Forthcoming legislation will seek to make any cityhood referendum a citywide vote rather than Buckhead-only. And the Senate version of the cityhood legislation, which is exclusively sponsored by Republicans, has been assigned to a committee with all Democratic members, though its chair says it will get a fair hearing.
Both appear to be chess moves against cityhood, for which backers must get General Assembly approval to place on the November ballot.
A peculiarity of the cityhood legislation is that it is sponsored exclusively by Republicans who do not represent Buckhead or Atlanta, while all-Democrat local lawmakers oppose it. Two of those legislators, Rep. Shea Roberts and Sen. Jen Jordan (who is also running for the Georgia attorney general position), are poised to file legislation requiring that any such referendum be conducted citywide and need a 57.5% supermajority to win. Roberts said she expects her version to get a first reading on Jan. 14.
The idea of such legislation was pitched in a Jan. 12 joint meeting of Atlanta’s House and Senate delegations by Edward Lindsey, a former state representative who is now co-chair of the anti-cityhood group the Committee for a United Atlanta. Lindsey noted that cityhood supporters have claimed that secession would be good for both Buckhead and Atlanta. He asked, “why then do only the folks in Buckhead have the right to vote?”
The pro-cityhood Buckhead City Committee did not respond to a comment request about the referendum-altering legislation.
The next move came Jan. 13 from Lt. Gov. Geoff Duncan, a Republican who has expressed skepticism about cityhood. Duncan assigned S.B. 324, the Senate version of the cityhood legislation, to the Urban Affairs Committee for consideration. The committee’s all-Democrat membership includes Sen. Nan Orrock, an Atlanta delegation member and vocal opponent of cityhood.
Some early political reaction was that the bill is likely to die in that committee, killing the cityhood effort for at least this year. However, the committee chair, Sen. Lester Jackson (D-Savannah), said in a phone interview that the bill will get a fair consideration.
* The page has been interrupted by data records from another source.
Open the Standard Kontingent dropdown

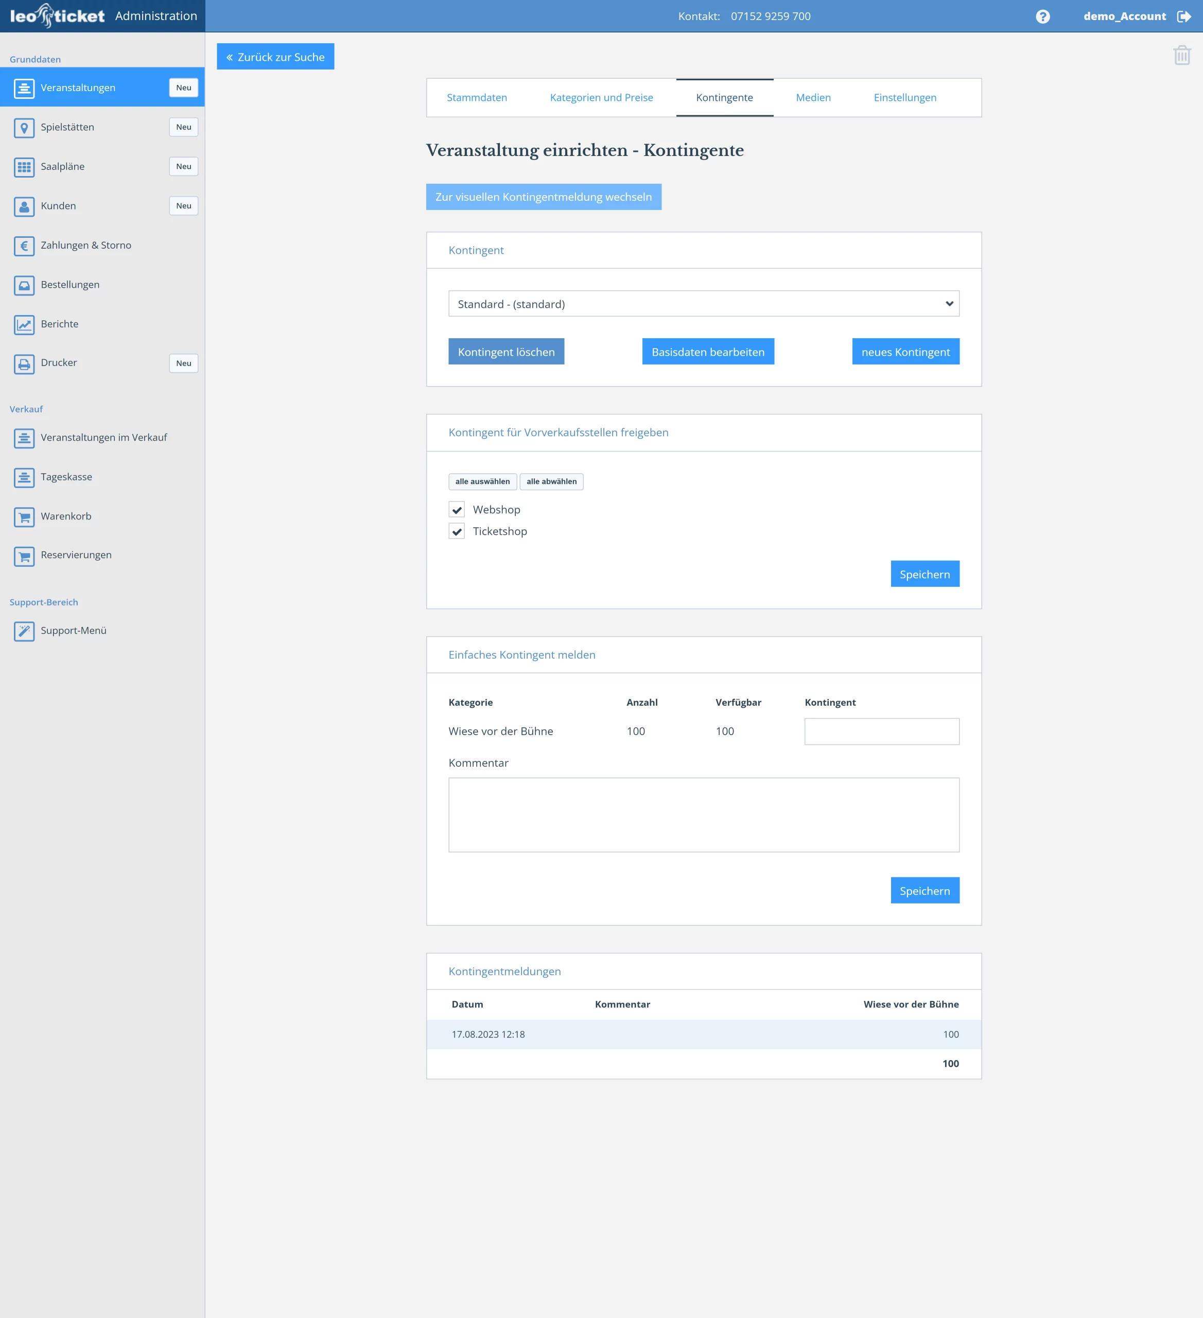pyautogui.click(x=703, y=303)
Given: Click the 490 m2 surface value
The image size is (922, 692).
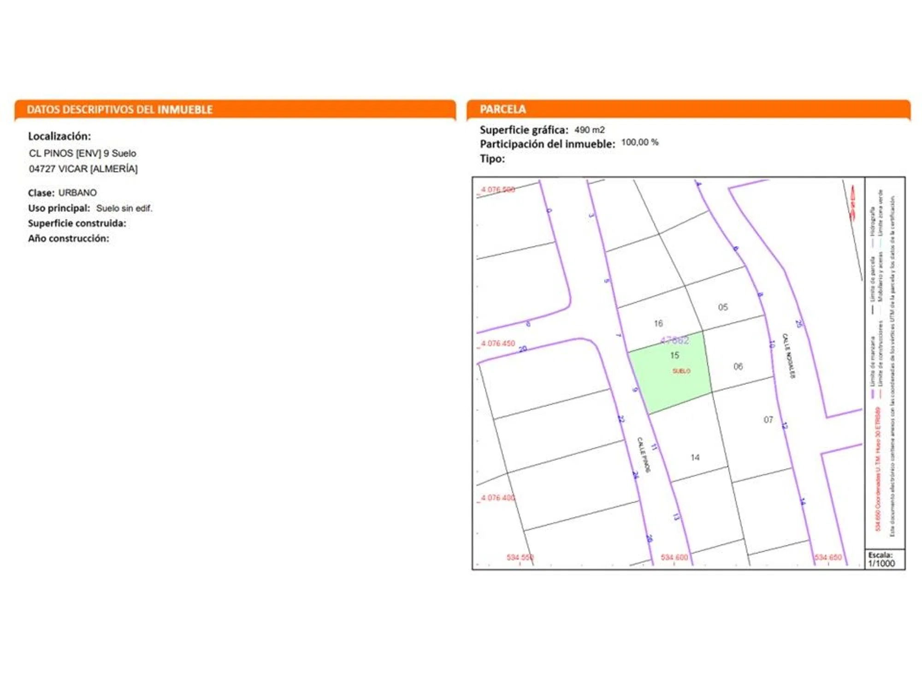Looking at the screenshot, I should pos(589,130).
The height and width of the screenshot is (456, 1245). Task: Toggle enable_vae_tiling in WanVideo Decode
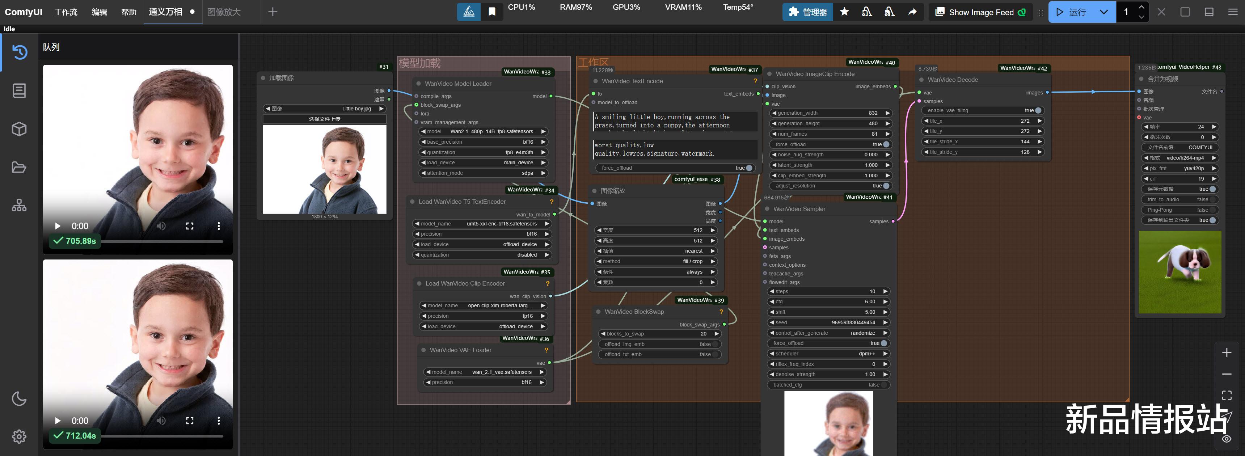(1037, 111)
“I have not taken a position one way or another on the bill,” said Jackson. He added that he personally does not think of it in a partisan way and that he is familiar with traditional cityhood efforts, including the failed 2019 proposal for Skidaway Island, an island near Savannah, to incorporate. He said he is not aware of any movements in the Savannah area for a Buckhead-like secession version of cityhood.
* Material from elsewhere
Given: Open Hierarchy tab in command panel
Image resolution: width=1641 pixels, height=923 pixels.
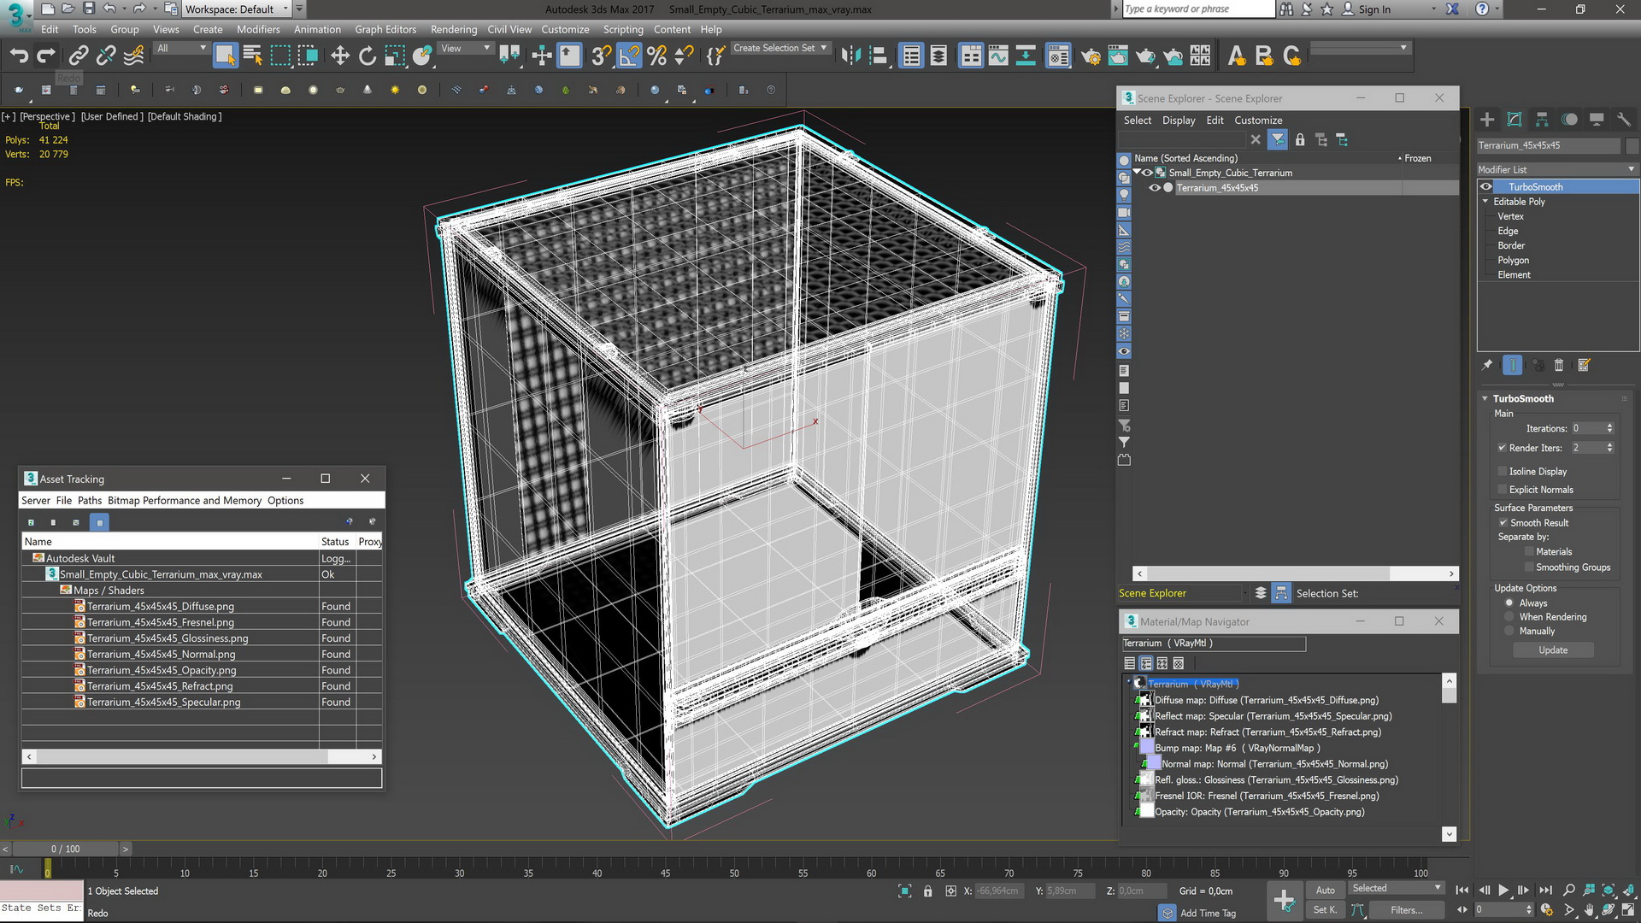Looking at the screenshot, I should [1542, 120].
“I know I’ve had similar bills like this in my own community … and I really think the lieutenant governor is doing the right thing [with the committee assignment], because it truly is an urban affairs issue,” Jackson said.
“Our committee will be transparent and it will be fair, and it will take time out to listen to all of the concerns of the general public on this issue,” Jackson said. “So everyone’s voice will be considered.”
He indicated that, after a hearing, the committee will “see where we should go with this legislation.” He said he did not want to make any “predetermination” of what that result would be.